## Exercise description
Copy each entry below exactly. No images.

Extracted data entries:
--------------------------------

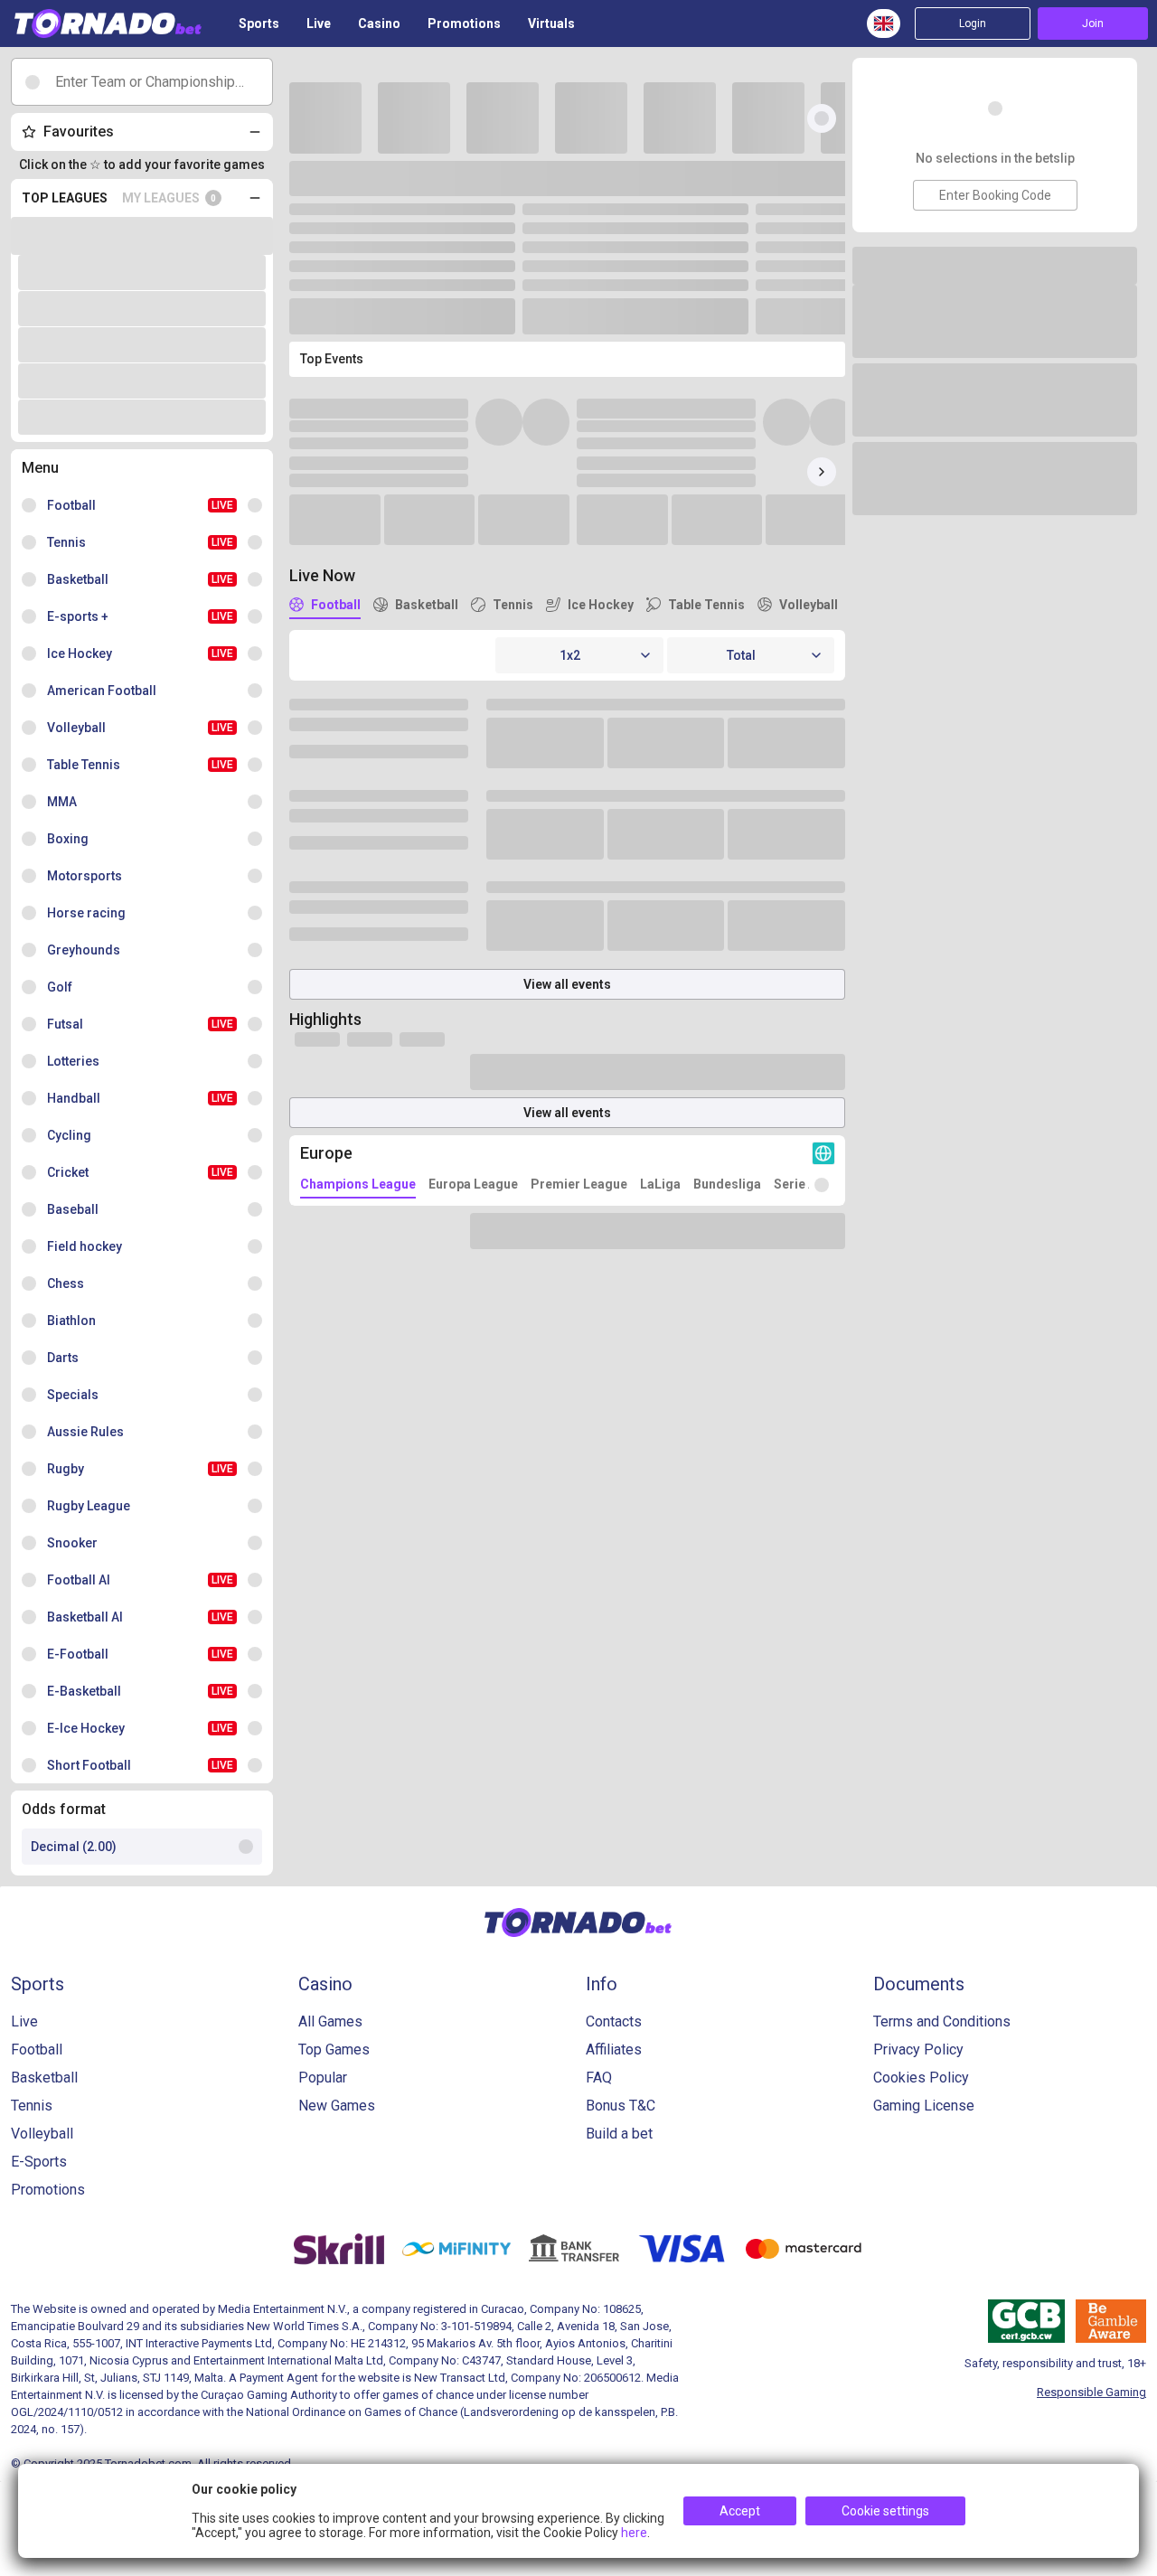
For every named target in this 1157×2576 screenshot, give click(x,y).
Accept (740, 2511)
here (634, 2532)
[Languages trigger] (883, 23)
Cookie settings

--------------------------------

## Response
For every named target in this 1157×2576 screenshot, give click(x,y).
Accept (740, 2511)
here (634, 2532)
[Languages trigger] (883, 23)
Cookie settings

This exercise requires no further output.